Chula had been engaging in feather destructive behavior, which in captive psittacine birds is a complicated and often frustrating problem that can lead to self-mutilation. It is the most common behavior problem for which birds are presented to veterinary clinics.1 Pet birds may pluck or chew feathers in specific areas or over most of the body, damaging feathers and/or skin. Damage may extend deep into the tissues beneath the skin. Feather destructive behavior is not considered a specific disease or diagnosis but rather the outward indication of an underlying disorder.2 Numerous etiologies have been identified or proposed and include a variety of infectious and noninfectious conditions, psychological causes, and trauma.3 Self-trauma is most commonly reported in large cockatoos and African grey parrots. A complete discussion of feather destructive behavior and self-mutilation is beyond the scope of this report, but BOX 1 lists some predisposing factors.
Chula is a 25-year-old female Moluccan cockatoo. On May 4, 2018, she was brought to our clinic with a severe self-inflicted wound in the left inguinal region, extending distal to the stifle, and a smaller wound in the cranial thoracic region. She did not leave the hospital until almost 3 months later.
Chula had been surrendered to a local sanctuary in July 2015, where she remained until her adoption in 2018. Shortly after moving to her new home, she began engaging in feather destructive behavior, which eventually graduated to self-mutilation.
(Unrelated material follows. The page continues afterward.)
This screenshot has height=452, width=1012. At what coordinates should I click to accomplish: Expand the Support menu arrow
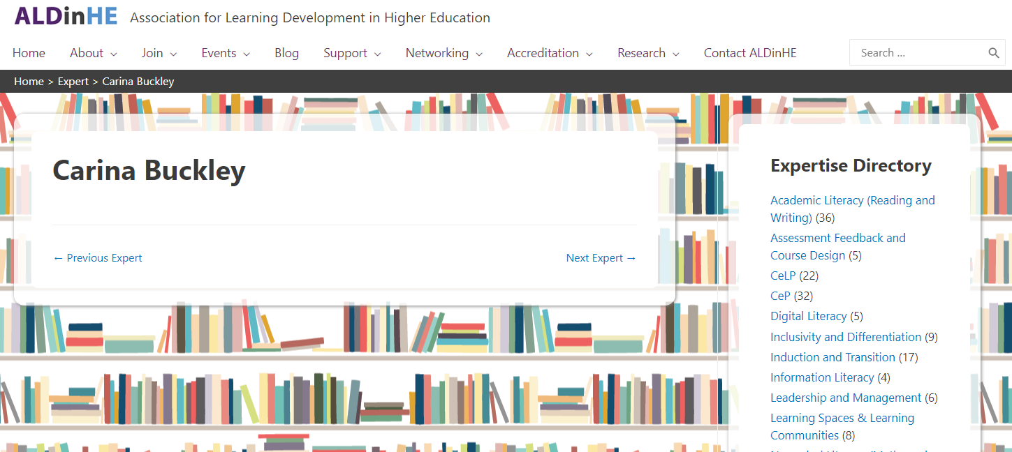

At that point, she was returned to the sanctuary, fitted with an acrylic restraint collar, and taken for medical care to the veterinary clinic that serves the sanctuary. Sanctuary staff believe the self-mutilation behavior was triggered by an unsuccessful effort to match her with a compatible male cockatoo for breeding purposes.
Except for the wounds and a large number of missing and tattered feathers on the breast, under both wings, and on the inguinal region of both legs, Chula appeared generally healthy. She was bright, alert, and in good body condition (weight 778 g). The left inguinal wound was 7 cm long, 2 cm deep, and involved severe damage to the skin and some of the underlying muscle of the medial thigh, extending distal to the stifle. The smaller wound had been opened at the cranial point of the sternum. Feathers had been removed and the skin was abraded in the right inguinal region. The wounds were not actively bleeding at the time of presentation. We assumed that the wounds were painful, although the only sign of discomfort was Chula’s initial reluctance to step up onto a hand or perch.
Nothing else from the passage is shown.